CALGARY, Canada — Since Brent Rushlaw was trying to come from 20th place, and Matt Roy from 24th, it seemed logical that neither would crack the top 10 here Monday in the two final heats of the two-man bobsled competition.
And for once, in this obstreperous sport, logic prevailed.
Roy and brakeman Jim Herberich, despite a strong last run, could climb only as high as 16th.
Still, that was better than Rushlaw and Mike Aljoe did. Rushlaw came up with a sore back after a third run that did nothing to improve his position and skipped the fourth. He said he didn't want to take a chance on straining it further and possibly missing the four-man races this weekend.
Meanwhile, Ianis Kipours of the Soviet Union held off a strong comeback from third place by Wolfgang Hoppe, East Germany's defending Olympic champion, and won the gold medal. Both of Hoppe's last two runs were faster than Kipours', but the Soviet sledder made no major mistakes and lost only a 10th of a second to Hoppe, winning by 7/10ths.
The second East German sled, driven by Bernhard Lehman, silver medalist four years ago, finished third.
Monday's racing was scheduled for Sunday, but blowing sand brought Sunday's competition to a grinding halt. Similar poor conditions in Saturday's first two heats had the Americans in their impossible positions, since they raced late in the second round, when track conditions were the worst.
Roy was still disappointed about that Monday, when continuing high winds in the morning delayed the start for four hours.
"I don't think it was completely fair, but it was as fair as it could be," he said. "You got to expect the weather to change between heats, and I think the FIBT (the international bobsled federation) has a good way of running the draw."
Still, he said, losing Sunday's third run, which moved his sled into ninth place, was hard to take.
"It was tough to go from 24th to 9th and back to 24th all in the same day," he said. "The delay today was a little unsettling, too."
Actually, there were two delays. When it was too windy to start at 10 a.m., it was announced that the races would be postponed until 1 p.m. But at 1, track workers were still scraping and cleaning the track and nothing happened until nearly 2.

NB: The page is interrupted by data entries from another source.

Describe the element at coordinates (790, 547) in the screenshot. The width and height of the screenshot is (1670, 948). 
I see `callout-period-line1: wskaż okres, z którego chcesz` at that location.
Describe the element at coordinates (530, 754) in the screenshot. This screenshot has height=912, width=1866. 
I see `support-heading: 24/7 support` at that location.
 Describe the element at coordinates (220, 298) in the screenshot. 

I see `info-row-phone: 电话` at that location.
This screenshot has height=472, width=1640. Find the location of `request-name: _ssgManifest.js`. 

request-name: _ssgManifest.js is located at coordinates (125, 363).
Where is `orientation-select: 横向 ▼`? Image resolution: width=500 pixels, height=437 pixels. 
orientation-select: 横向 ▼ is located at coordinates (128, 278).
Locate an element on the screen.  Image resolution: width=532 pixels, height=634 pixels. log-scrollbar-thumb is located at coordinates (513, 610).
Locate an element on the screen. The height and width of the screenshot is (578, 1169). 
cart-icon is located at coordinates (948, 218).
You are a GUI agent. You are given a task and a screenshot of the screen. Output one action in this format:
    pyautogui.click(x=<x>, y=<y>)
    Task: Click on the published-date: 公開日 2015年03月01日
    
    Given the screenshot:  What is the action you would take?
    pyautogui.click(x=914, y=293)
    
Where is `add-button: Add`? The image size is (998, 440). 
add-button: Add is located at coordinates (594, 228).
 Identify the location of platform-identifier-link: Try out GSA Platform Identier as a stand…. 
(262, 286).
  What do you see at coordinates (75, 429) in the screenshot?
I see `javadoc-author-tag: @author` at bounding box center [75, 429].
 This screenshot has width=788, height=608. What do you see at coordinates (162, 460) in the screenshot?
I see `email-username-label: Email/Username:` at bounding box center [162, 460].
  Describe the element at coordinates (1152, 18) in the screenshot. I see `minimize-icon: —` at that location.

"I got myself all prepared to go and we ended up going about 45 minutes later than I thought we would," Roy said. "That was tough but it's part of the competition. You deal with it."
But on the whole, Roy said, the experience was well worthwhile.
"It's nice to have competed in my first Olympics," he said. "It's nice to have that behind you, both for the experience and the nerves."
His Olympics are not over, though, since he will drive in the four-man competition. He isn't expecting great things, though.
"I don't know if our team is too beat up from selection races all along to have a decent push or not," he said. "We've got a comparable sled to most of the competition but we haven't got anything fantastic. I guess I'll go back to saying I hope we make the top 10.
"Everything being equal, I don't think we've got much of a shot (at a medal). I don't think we are driving as well as Hoppe or Hilte (Swiss driver Hans Hiltebrand), our sleds certainly aren't as good as the East Germans', the Soviets' or the Swiss', and our pushes aren't there."
Whatever else happens this week, Roy said, football player Willie Gault will not be welcome on his four-man sled, or on Rushlaw's.
Asked if the teams were set, he said: "I really hope so. I think Brent and I will raise a big stink if they aren't. After beating ourselves up in five selection races in Innsbruck (Austria) over three weeks, if we have another selection race and spend 20 hours getting the sled ready, and beat our bodies up more for that, I think the American performance will go down."
Gault has been a controversial U.S. team member all month. He joined the other sliders in January, after his season with the Chicago Bears was over, and was included on the team at the expense of another slider, who took exception to that and threatened to sue and was later reinstated.
Then Saturday, Gault rode as the brakeman on forerunner Randy Will's sled and afterward, even though forerunners' times are not kept, proclaimed it the fastest U.S. run of the day, saying that he and Will should have been on one of the American sleds in the competition.
He also said that Roy and Herberich were the instigators of bad feeling toward him on the U.S. team.
"I think he's got no leg to stand on," Roy said. "He had a race-off with Brent--he was given a chance--and came in third out of three. I think the clock says it all."